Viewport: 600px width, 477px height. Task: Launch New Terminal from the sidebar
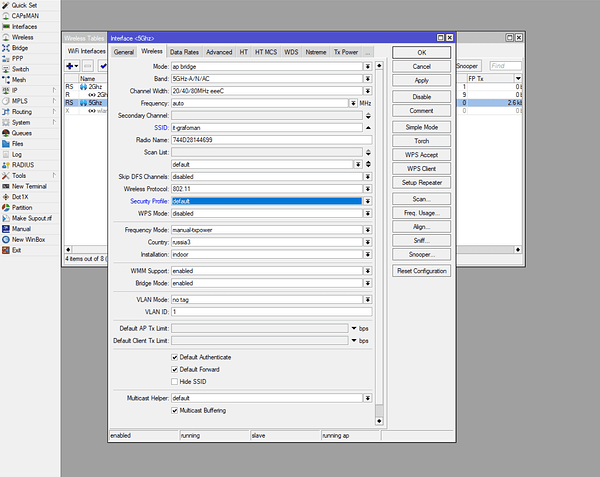(x=29, y=186)
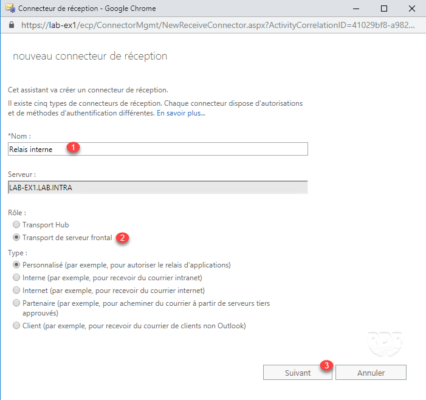Click the lock icon in address bar
The width and height of the screenshot is (426, 400).
point(11,25)
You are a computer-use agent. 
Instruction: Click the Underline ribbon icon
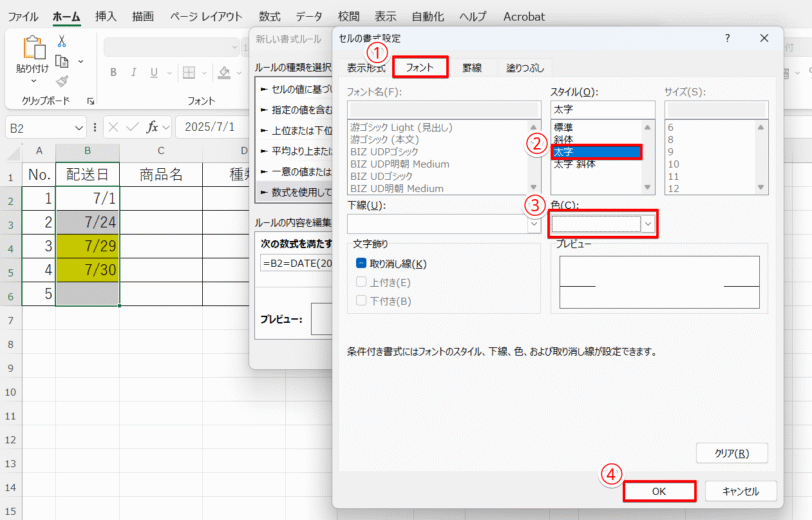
==================================================
• [What the exercise asks]
Give the data again word for word, without images.

• [Solved exercise]
Viewport: 600px width, 477px height. Task: Launch New Terminal from the sidebar
(x=29, y=186)
Click the lock icon in address bar
The width and height of the screenshot is (426, 400).
point(11,25)
You are a computer-use agent. 
Instruction: Click the Underline ribbon icon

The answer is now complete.